La liquidité, talon d'Achille des banques françaises
Publié lepar Matthieu Protard
PARIS (Reuters) - Les banques françaises vivent depuis le début de l'été un véritable cauchemar en Bourse, où les investisseurs leur reprochent d'être encore trop dépendantes des financements à court terme.
Car au-delà des risques de pertes liées à leur exposition aux dettes souveraines des pays fragilisés de la zone euro, et particulièrement la Grèce et l'Italie, le marché redoute que les grandes banques européennes, et les banques françaises en tête, soient confrontés à des problèmes de refinancement si le marché du financement bancaire se paralyse complètement.
Le refinancement à court terme a l'avantage d'être moins onéreux mais les banques s'exposent alors à des risques de liquidités en période de crise, le marché du refinancement à court terme étant depuis 2008 l'un des tout premiers à se fermer.
"Les cours de Bourse ne reflètent pas la rationalité des pertes latentes sur la dette souveraine européenne mais reflètent davantage les craintes sur la liquidité des banques françaises", explique Christophe Nijdam, analyste financier chez Alphavalue.
Dans leur dernière note de recherche sur les banques françaises, les analystes de Barclays Capital montrent d'ailleurs que les établissements de l'Hexagone sont nettement plus dépendants des financements à court terme que d'autres banques européennes.
D'après leur calcul, les financements à court terme, c'est-à-dire inférieurs à trois mois, de Société générale et de BNP Paribas représentent de l'ordre de 60% de leurs financements contre seulement 10% pour le financement à long terme, au-delà de cinq ans. Ils représentent 50% au Crédit agricole.
Ces financements à court terme sont, pour Barclays Capital, plus proches de 40% pour l'allemande Deutsche Bank ou la britannique HSBC, et à 30% pour l'italienne Intesa Sanpaolo.
PROBLÈME STRUCTUREL DE LIQUIDITÉ
Alors que les banques françaises multiplient les déclarations pour tenter de rassurer sur leur liquidité, leurs titres continuent de s'effondrer en Bourse.

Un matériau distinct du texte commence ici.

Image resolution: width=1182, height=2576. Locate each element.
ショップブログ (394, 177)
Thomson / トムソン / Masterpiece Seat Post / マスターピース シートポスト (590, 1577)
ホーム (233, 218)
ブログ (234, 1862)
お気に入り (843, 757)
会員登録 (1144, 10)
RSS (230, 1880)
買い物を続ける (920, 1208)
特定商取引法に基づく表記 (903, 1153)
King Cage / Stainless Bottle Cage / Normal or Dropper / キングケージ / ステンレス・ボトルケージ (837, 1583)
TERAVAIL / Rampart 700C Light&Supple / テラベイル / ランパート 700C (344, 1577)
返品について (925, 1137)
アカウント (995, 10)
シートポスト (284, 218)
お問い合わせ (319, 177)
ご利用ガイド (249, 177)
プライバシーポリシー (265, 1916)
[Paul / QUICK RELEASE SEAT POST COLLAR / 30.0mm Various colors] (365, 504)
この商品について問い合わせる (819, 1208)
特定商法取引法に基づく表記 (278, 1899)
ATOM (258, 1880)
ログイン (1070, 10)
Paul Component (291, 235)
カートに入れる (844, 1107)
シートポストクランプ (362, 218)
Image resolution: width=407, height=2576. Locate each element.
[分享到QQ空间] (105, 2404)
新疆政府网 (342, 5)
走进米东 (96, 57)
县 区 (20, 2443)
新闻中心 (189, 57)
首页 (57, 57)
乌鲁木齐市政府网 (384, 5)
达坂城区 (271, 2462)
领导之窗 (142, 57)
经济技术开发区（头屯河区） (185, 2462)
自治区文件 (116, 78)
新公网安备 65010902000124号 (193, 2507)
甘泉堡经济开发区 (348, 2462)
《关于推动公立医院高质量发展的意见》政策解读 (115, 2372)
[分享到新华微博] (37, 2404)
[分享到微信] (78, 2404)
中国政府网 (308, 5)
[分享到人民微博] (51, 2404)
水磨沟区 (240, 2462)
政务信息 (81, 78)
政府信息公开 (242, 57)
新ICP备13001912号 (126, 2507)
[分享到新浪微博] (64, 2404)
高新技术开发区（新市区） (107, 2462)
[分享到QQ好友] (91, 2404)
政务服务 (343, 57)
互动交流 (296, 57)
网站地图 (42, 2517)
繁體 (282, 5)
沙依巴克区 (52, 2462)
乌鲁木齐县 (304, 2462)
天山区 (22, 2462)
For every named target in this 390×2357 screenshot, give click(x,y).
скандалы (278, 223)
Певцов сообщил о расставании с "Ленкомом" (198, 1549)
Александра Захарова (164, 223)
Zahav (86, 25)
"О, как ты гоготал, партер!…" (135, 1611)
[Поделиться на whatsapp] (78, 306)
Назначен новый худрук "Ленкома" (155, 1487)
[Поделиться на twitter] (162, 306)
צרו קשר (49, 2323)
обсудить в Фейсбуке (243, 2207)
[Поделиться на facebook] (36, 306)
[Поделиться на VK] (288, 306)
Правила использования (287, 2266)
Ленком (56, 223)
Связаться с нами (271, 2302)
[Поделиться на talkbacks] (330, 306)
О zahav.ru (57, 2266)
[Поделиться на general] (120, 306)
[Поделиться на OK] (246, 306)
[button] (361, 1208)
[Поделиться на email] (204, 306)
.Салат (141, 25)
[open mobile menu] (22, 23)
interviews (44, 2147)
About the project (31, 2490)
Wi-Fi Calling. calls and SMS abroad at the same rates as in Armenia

Les mises en garde du Fonds monétaire international ne contribuent pas à apaiser les esprits. Le FMI a épinglé dès fin juillet les banques françaises sur leur niveau de liquidité.
Il les a incitées à réduire la part de leurs financements à court terme pour être moins dépendantes des ressources financières en provenance des fonds monétaires américains, traditionnellement de grands pourvoyeurs de liquidités pour les banques européennes.
Le Fonds a ainsi invité les banques françaises à allonger la maturité de leur financement.
A l'image du Crédit agricole fin août, les autres banques françaises ont commencé à diversifier leurs sources de financement pour compenser le tarissement des prêts provenant des fonds monétaires américains depuis la dégradation de la note des Etats-Unis par Standard & Poor's.
BNP Paribas et Société générale ont aussi expliqué avoir compensé le gel du marché monétaire américain en recourant à des swaps euro/dollar.
La Banque centrale européenne, de son côté, peut encore intervenir pour aider les banques à se refinancer.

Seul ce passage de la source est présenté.